First, what are people with all the MT system for? For each query, I could a "best guess" in the user's purpose for translating the query. Oftentimes, the point is very obvious; in certain cases, there is certainly clearly ambiguity. With this caveat, I judge that in approximately 88% of cases, the intended me is fairly clear-cut, and categorise these uses as follows:
Searching for just one word or term: 38% Translating an elegant text: 23% Internet chat session: 18% Homework: 9% An unexpected (or else alarming!) observation is the fact that in this large proportion of cases, users are employing the translator to look up one particular word or term. In fact, 30% of queries consisted of one particular word.
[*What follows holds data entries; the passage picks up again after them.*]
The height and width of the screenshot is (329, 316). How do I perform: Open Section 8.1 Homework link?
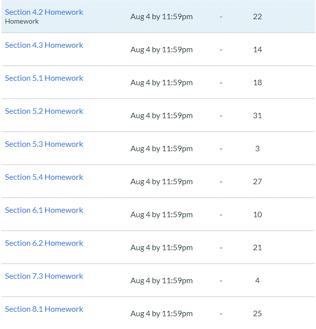(44, 309)
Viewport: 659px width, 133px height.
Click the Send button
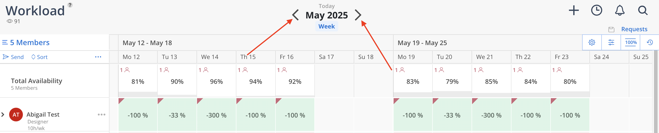[13, 57]
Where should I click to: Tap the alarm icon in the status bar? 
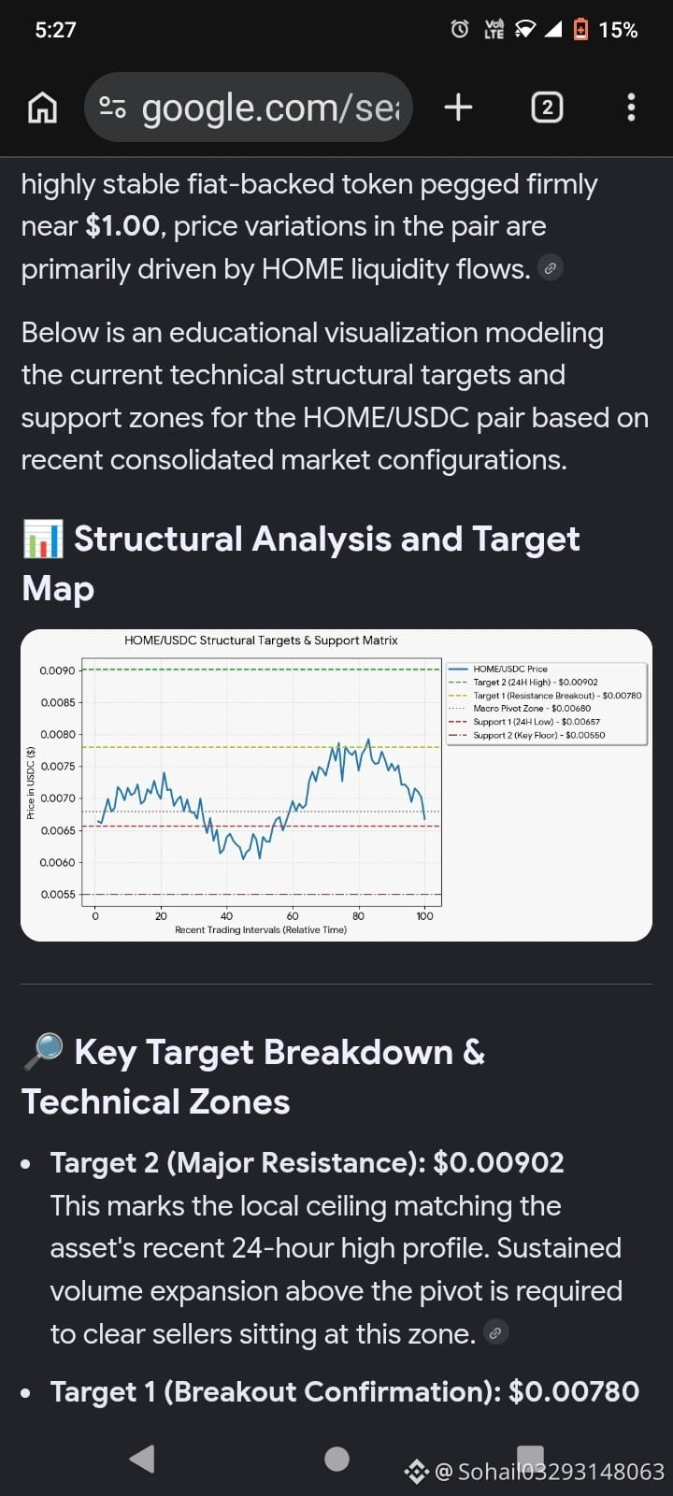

The finding might be a surprising considering the fact that the web page in question boasts a Spanish-English dictionary, and suggests that users confuse the intention of dictionaries and translators. But not represented in the raw figures, there was clearly certain cases of consecutive searches where it appeared that a user was deliberately divorce a sentence or phrase that could have in all probability been better translated if left together. Perhaps on account of student over-drilling on dictionary usage, we percieve, for instance, a question for cuarto para ("quarter to") followed immediately with a query for any number. There's clearly a necessity to teach students and users generally for the distinction between the electronic dictionary along with the machine translator[3]: in particular, which a dictionary will move the user to picking the proper translation in the context, but requires single-word or single-phrase lookups, whereas a translator generally is ideal on whole sentences and given a single word or term, only will report the statistically most common translation.
I estimate that in less than a quarter of cases, users are choosing the MT system for its "trained-for" purpose of translating or gisting a proper text (and so are entering a whole sentence, or at best partial sentence in lieu of an isolated noun phrase). Of course, it's impossible to know whether all of these translations were then created for publication without further proof, which definitely isn't intent behind it.
The use for translating formal texts is now almost rivalled by the use to translate informal on-line chat sessions-- a context in which MT systems are usually not trained. The on-line chat context poses particular difficulties for MT systems, since features for example non-standard spelling, not enough punctuation and presence of colloquialisms not present in other written contexts are normal. For chat sessions to become translated effectively would possibly demand a dedicated system trained on a far better (and possibly custom-built) corpus.